Traditional lenders, particularly regional and community banks, are tightening exposure and prioritizing renewals over new originations. Meanwhile, private credit and debt funds are stepping in to capture market share, often providing flexible bridge or structured debt where banks have pulled back.

This shift has turned the capital markets landscape into a dual-track system: institutional lenders remain selective, while private capital is driving most of the transaction flow. For borrowers, this means navigating a more fragmented market, one where relationships, credibility, and creative structuring matter more than ever.

The Borrower’s Challenge

For many owners, the refinancing wall represents a squeeze between valuations and debt capacity. Properties with stable income but lower appraised values can’t support their existing loan balances under today’s higher rates.

Lenders are increasingly offering short-term extensions, partial paydowns, or structured modifications to buy time, but these solutions often come with tighter loan covenants and higher pricing. For others, the answer lies in bringing new capital to the table through pref equity, mezz, or JV recaps.

From Crisis to Opportunity

Behind the headlines of distress lies a more dynamic reality, a market flush with capital seeking yield and structure. Opportunistic investors and funds are actively targeting recapitalization opportunities rather than foreclosures.

Sponsors willing to engage early and restructure intelligently can position their assets for long-term stability, or even expansion. Creative refinancing strategies, executed with the right capital partner, can transform a maturity problem into a value creation moment.

How Lever Capital Partners Can Help

At Lever Capital Partners, we specialize in helping clients navigate complex refinancing and recapitalization scenarios through a combination of market insight, capital relationships, and structuring expertise.

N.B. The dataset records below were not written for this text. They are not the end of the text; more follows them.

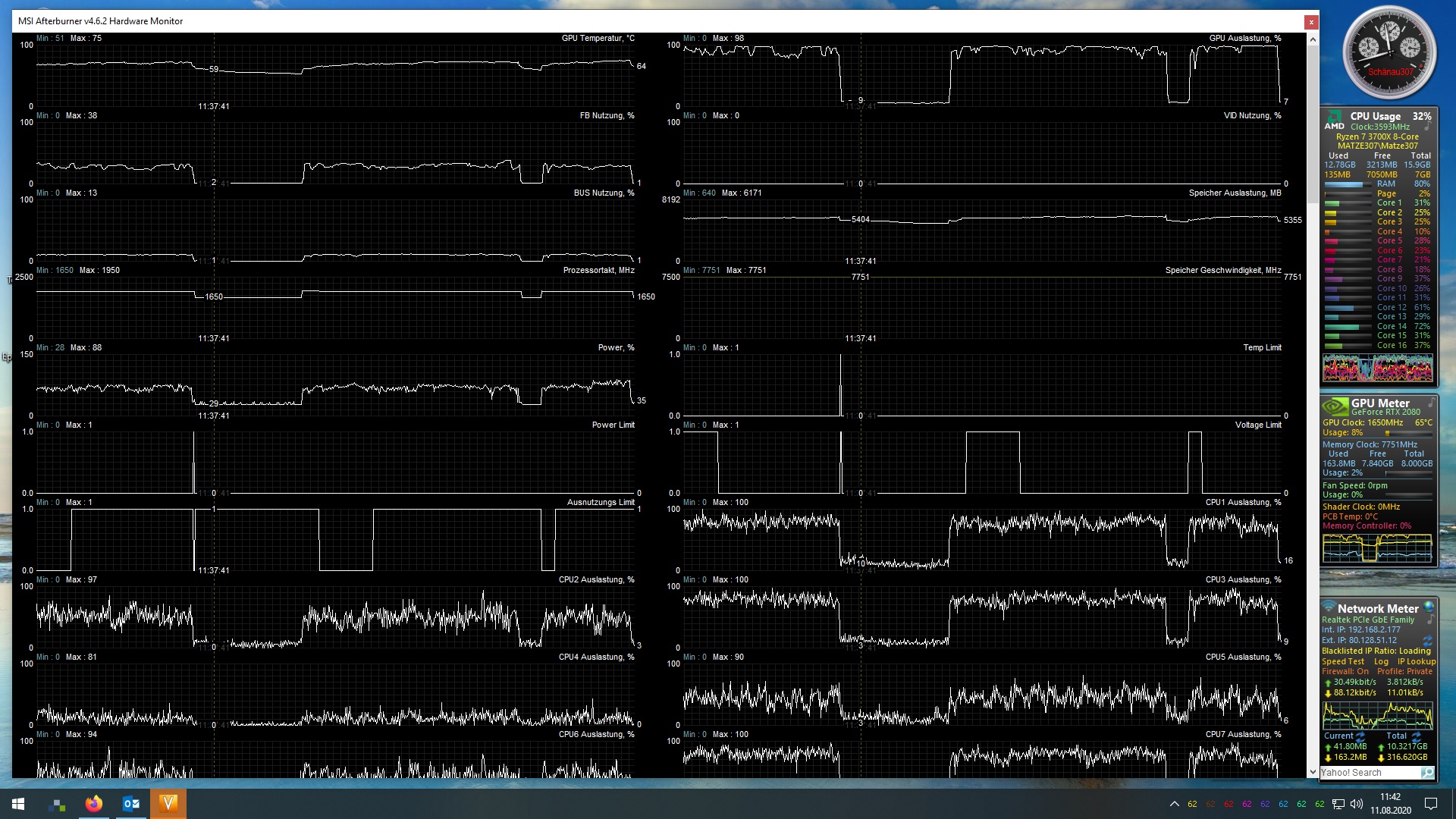The width and height of the screenshot is (1456, 819).
Task: Reset the Total traffic counter
Action: (1416, 736)
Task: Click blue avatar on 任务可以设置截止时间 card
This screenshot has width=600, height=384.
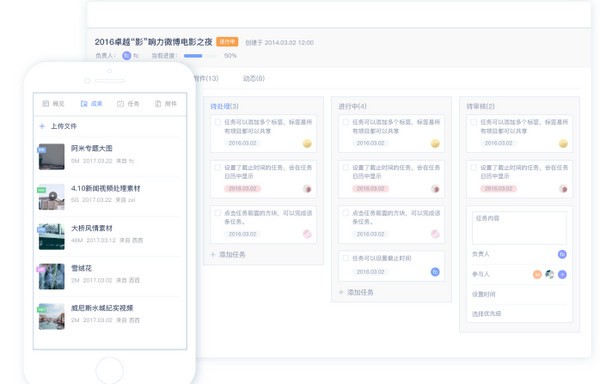Action: pos(435,272)
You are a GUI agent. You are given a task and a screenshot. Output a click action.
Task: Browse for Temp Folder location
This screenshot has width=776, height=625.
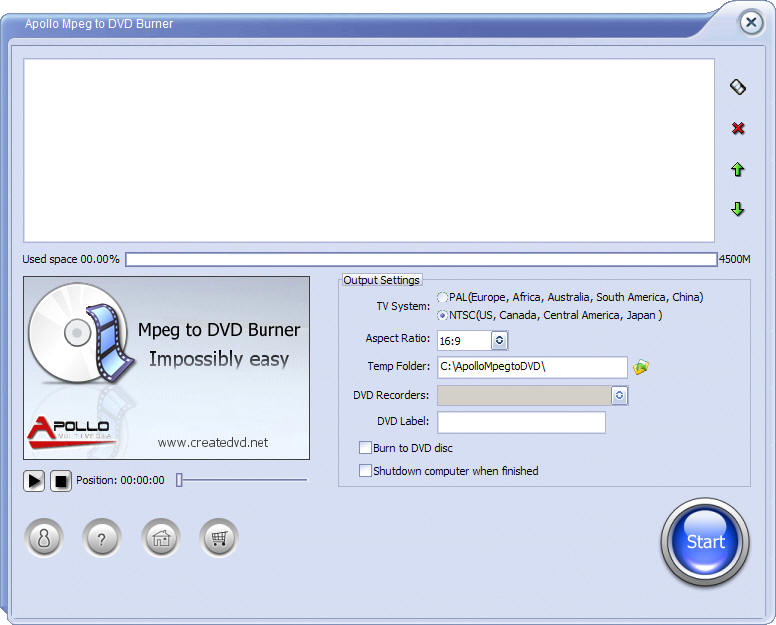pyautogui.click(x=641, y=367)
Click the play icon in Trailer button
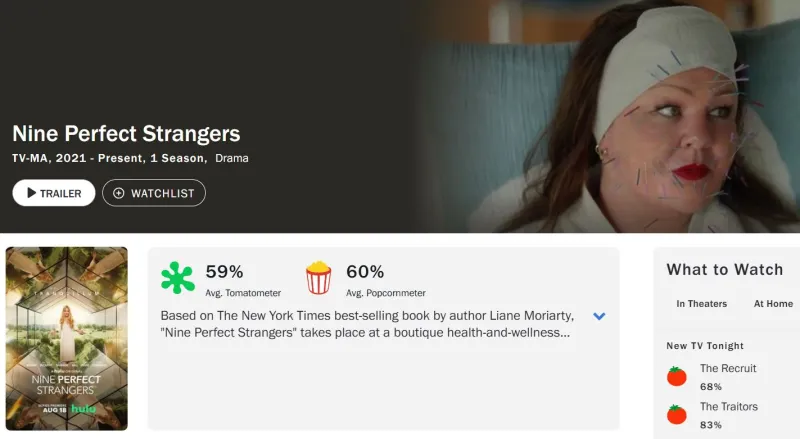800x439 pixels. click(x=31, y=193)
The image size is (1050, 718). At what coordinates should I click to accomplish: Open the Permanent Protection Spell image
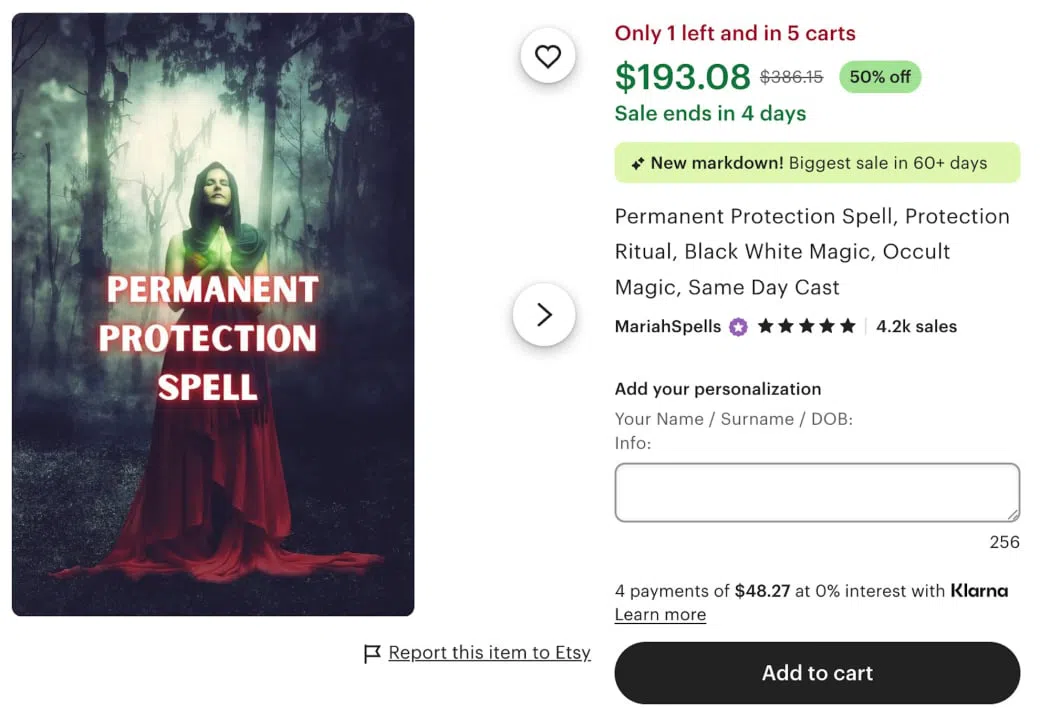click(213, 314)
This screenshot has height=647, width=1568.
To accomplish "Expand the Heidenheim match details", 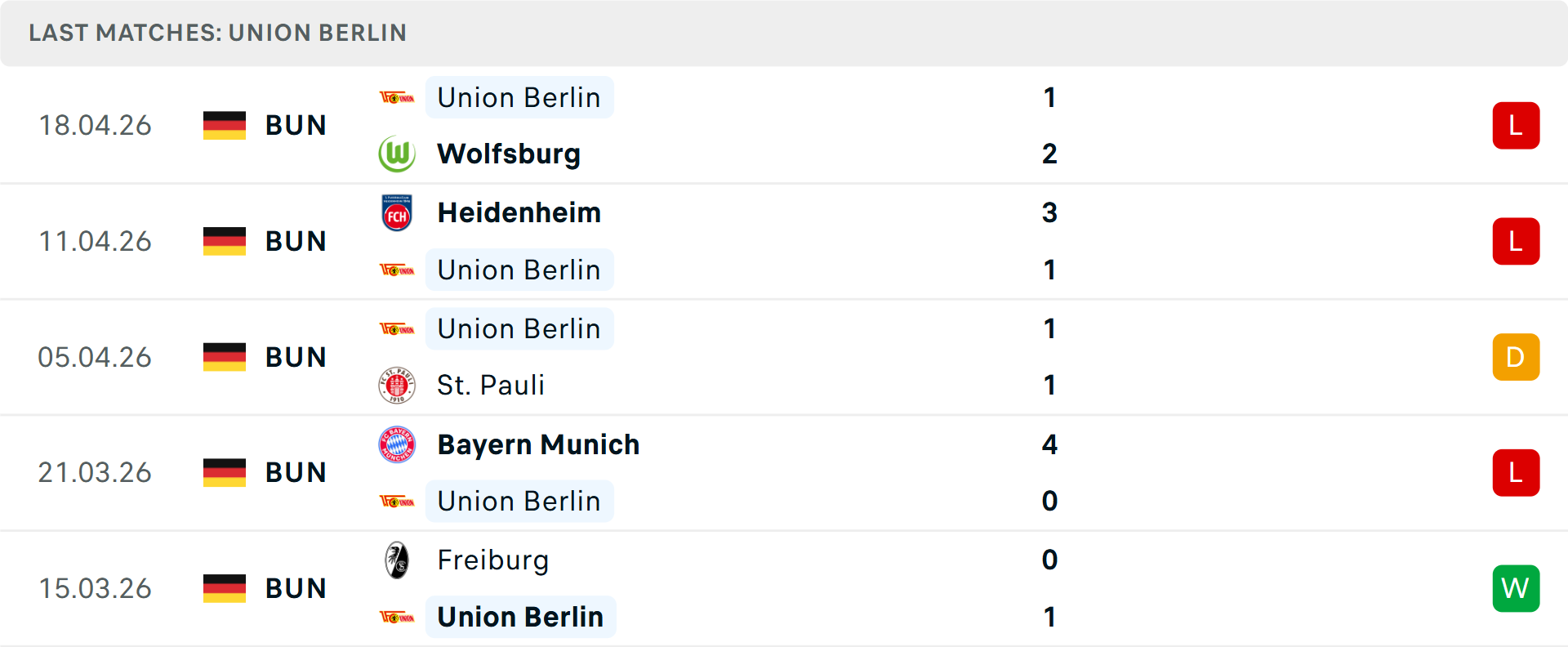I will tap(784, 241).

  • Creative Refinancing Solutions – We arrange bridge loans, mezzanine financing, and preferred equity to help borrowers close the refinancing gap without losing control of their assets.
  • Access to Active Capital Sources – Our relationships span private credit funds, institutional lenders, and family offices seeking exposure to well-structured CRE debt opportunities.
  • Strategic Advisory on Extensions & Recaps – We guide sponsors through loan modifications, extensions, and partial paydowns, preserving flexibility and ownership.
  • Capital Stack Optimization – From senior debt to equity, we design tailored capital stacks that align with each project’s cash flow, risk profile, and long-term vision.
  • Market Intelligence & Positioning – Our team provides real-time insight into lender sentiment, spreads, and underwriting criteria, ensuring each client’s financing package stands out.

Turning the Wall into a Window

The coming refinancing wave will separate reactive borrowers from strategic ones. Those who act early, communicate transparently with lenders, and engage experienced capital advisors can transform pressure into opportunity.

For Lever Capital Partners and our clients, this $2 trillion maturity wall represents not a dead end, but a window into the next cycle of innovation, partnership, and long-term value creation in commercial real estate.